Despite all of this, I still had a breakdown, and that was when I thought it was time that I explored a different solution. For the first time in my life, I mustered the courage to reach out to a psychiatrist. At the end of our first consultation, she told me something I didn’t want to hear - that I needed to be admitted. With the support of my employer, I went ahead, despite the consternation it caused at home. And it was the beginning of my road to discovering and facing the root cause of my symptoms.
Three weeks of intense trauma therapy and cognitive behavioural therapy revealed that I had suppressed the memory of a traumatic incident of physical abuse when I was about six years old, when my mother beat me all over my body with a belt for losing a new cap. But this was not the end of my experience of trauma. I had grown up in a dysfunctional home, where my parents shouted at and fought with each other. One day, I saw them get physically violent with each other. My home environment was very tense, and I was often alone, unseen, and unnoticed. When my mother did see and notice me, her looks and words were of cutting criticism and censure. My father seemed a little kinder, but he was hardly there.
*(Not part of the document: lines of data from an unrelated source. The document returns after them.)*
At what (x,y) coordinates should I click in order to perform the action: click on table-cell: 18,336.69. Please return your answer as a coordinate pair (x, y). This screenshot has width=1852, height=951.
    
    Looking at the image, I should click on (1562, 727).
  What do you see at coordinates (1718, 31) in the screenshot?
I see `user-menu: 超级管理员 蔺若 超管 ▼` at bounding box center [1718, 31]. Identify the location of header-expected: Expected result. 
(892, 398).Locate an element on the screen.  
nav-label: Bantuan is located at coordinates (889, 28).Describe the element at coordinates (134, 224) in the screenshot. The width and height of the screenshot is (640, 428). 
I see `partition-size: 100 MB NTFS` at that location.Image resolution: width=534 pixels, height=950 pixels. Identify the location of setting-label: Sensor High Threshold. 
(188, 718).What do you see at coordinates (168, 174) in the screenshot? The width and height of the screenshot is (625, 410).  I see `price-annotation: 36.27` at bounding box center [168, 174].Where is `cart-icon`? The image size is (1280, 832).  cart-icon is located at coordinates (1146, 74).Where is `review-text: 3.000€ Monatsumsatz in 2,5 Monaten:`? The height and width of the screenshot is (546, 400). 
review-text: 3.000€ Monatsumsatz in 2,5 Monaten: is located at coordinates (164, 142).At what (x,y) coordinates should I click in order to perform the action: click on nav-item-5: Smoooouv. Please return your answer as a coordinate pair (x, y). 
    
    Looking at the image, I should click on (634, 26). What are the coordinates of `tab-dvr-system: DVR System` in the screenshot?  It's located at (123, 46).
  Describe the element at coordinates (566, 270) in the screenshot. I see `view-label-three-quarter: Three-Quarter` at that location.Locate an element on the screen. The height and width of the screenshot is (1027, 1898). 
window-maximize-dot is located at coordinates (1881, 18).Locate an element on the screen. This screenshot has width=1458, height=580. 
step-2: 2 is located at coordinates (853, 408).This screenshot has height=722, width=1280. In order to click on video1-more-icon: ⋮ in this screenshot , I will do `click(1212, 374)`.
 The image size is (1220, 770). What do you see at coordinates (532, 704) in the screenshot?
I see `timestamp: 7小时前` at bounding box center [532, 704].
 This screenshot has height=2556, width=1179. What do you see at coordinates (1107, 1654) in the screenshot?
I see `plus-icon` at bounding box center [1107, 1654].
I longed for the warmth of unconditional love and acceptance, but these have always alluded me. And so even in marriage, I found myself reliving much of the nightmare that I did in my childhood home.
After years of bearing the crushing weight of anxiety and depression fueled by invalidation, manipulation, and devaluation in my marriage, I decided to leave. It took months of intensive trauma therapy and weeks of life and business coaching to come to terms with my unhealthy situation. With the support of a few committed and honest friends, I realised that there was a way out, and that I had options. We always have a choice. No matter how difficult and harrowing the circumstances, we make choices. And those choices either serve to empower us or to lead us into a greater state of hopelessness, helplessness, and powerlessness. “
For me, it began with taking responsibility for myself. For years I was paralysed by the fear of the unknown. So I had to challenge myself: if staying wasn’t healing but harming me, how much worse could leaving be?
Then, I had to begin to set boundaries. The first one was accepting that I only have control over myself. I could never force or convince someone to do something they just weren’t willing to do. If I was staying because I hoped that my husband would change and that my family would be miraculously transformed, I was focusing on the wrong person. It was not other people’s minds that I needed to change, but my own.
Because I had been isolated for such a long time, I had started believing that there was no one I could trust. Opening myself up and being vulnerable to a few people, in my case my therapist, psychiatrist and coach, helped me to see that there were people outside of my family who are in my corner. And for the first time in my life, I could see that life is not black and white. I could take the risk of trusting myself and trusting other people – not everybody was out to exploit, hurt and abuse me.
Getting educated about my mental health, finding support, and taking responsibility for myself all helped to restore my hope – hope that I could get unstuck, that healing is possible, and that all is not lost. It helped me to find the courage I needed to walk away and to take back my power.